START TASK MATERIAL
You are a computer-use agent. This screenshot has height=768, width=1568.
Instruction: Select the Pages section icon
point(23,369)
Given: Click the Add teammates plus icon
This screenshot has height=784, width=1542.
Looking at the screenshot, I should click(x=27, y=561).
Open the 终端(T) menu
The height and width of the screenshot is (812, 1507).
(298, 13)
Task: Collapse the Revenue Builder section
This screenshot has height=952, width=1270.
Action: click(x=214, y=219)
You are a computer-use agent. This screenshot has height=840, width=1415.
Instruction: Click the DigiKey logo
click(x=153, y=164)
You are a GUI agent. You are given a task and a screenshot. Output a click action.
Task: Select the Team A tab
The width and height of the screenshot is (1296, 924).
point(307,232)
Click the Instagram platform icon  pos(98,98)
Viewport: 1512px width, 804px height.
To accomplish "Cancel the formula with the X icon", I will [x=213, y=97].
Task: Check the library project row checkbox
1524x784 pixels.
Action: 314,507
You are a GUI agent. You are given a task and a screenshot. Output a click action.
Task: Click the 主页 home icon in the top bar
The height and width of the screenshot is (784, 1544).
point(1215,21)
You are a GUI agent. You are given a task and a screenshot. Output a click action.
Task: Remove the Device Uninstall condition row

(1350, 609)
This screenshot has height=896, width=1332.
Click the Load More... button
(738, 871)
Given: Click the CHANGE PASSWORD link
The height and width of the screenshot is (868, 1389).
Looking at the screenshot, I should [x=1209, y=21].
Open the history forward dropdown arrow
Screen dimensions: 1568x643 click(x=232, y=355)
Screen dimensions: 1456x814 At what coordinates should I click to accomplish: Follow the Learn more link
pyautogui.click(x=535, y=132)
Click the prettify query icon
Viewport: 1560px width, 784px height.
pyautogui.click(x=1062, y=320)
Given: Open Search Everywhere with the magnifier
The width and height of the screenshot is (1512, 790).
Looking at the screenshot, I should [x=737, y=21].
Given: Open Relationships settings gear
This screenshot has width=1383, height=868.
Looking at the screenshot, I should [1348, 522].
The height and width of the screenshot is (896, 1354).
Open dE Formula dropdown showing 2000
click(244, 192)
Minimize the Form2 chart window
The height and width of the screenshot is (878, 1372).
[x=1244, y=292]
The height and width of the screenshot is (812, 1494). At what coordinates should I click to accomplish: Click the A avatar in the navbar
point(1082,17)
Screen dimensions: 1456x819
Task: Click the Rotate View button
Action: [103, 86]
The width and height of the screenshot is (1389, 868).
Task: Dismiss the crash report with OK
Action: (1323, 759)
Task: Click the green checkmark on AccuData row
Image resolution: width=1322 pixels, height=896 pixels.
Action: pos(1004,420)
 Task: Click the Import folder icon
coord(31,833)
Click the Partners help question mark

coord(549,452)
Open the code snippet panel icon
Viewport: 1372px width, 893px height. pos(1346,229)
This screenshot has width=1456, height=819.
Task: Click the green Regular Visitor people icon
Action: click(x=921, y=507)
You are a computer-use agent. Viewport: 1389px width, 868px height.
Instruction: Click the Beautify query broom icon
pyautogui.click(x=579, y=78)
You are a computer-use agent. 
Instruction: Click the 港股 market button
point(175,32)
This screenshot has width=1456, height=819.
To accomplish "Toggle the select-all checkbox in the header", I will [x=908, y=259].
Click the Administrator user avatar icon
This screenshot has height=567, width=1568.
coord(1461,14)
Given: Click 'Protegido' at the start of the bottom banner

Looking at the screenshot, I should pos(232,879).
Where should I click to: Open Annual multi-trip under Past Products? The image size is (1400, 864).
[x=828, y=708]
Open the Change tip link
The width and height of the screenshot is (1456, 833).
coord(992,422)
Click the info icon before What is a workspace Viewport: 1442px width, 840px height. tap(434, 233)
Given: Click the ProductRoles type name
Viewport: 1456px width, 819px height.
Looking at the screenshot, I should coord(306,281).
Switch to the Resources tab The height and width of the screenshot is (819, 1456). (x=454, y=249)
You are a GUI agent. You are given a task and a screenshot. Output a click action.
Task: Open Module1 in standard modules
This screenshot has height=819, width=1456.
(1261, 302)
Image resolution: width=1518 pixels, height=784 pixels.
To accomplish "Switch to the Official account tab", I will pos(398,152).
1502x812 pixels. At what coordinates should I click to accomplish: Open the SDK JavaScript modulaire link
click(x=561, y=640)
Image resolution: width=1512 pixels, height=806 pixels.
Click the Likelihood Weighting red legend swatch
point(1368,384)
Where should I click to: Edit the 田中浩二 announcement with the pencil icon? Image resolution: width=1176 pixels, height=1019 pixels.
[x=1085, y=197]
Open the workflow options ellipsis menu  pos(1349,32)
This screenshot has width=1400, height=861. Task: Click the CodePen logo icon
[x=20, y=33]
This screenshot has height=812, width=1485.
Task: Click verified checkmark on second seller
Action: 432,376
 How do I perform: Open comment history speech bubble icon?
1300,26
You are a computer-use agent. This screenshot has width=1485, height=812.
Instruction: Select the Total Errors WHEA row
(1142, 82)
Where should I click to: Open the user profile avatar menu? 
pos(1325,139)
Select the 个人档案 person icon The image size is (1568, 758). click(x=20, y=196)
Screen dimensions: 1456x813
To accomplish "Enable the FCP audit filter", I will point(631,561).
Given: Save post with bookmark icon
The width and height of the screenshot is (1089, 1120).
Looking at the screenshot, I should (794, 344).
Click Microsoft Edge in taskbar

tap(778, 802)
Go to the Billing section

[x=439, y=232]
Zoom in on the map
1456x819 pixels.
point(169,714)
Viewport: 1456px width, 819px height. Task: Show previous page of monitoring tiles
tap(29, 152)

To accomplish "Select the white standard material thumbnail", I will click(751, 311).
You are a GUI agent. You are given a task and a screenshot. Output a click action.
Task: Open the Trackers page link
END TASK MATERIAL
## [WHAT TO PRODUCE]
The required output is the lines from the one holding "Go to the Billing section" through the last line of the entries above, copied exactly.

## [TASK SOLUTION]
Go to the Billing section

[x=439, y=232]
Zoom in on the map
1456x819 pixels.
point(169,714)
Viewport: 1456px width, 819px height. Task: Show previous page of monitoring tiles
tap(29, 152)

To accomplish "Select the white standard material thumbnail", I will click(751, 311).
You are a GUI agent. You are given a task and a screenshot. Output a click action.
Task: Open the Trackers page link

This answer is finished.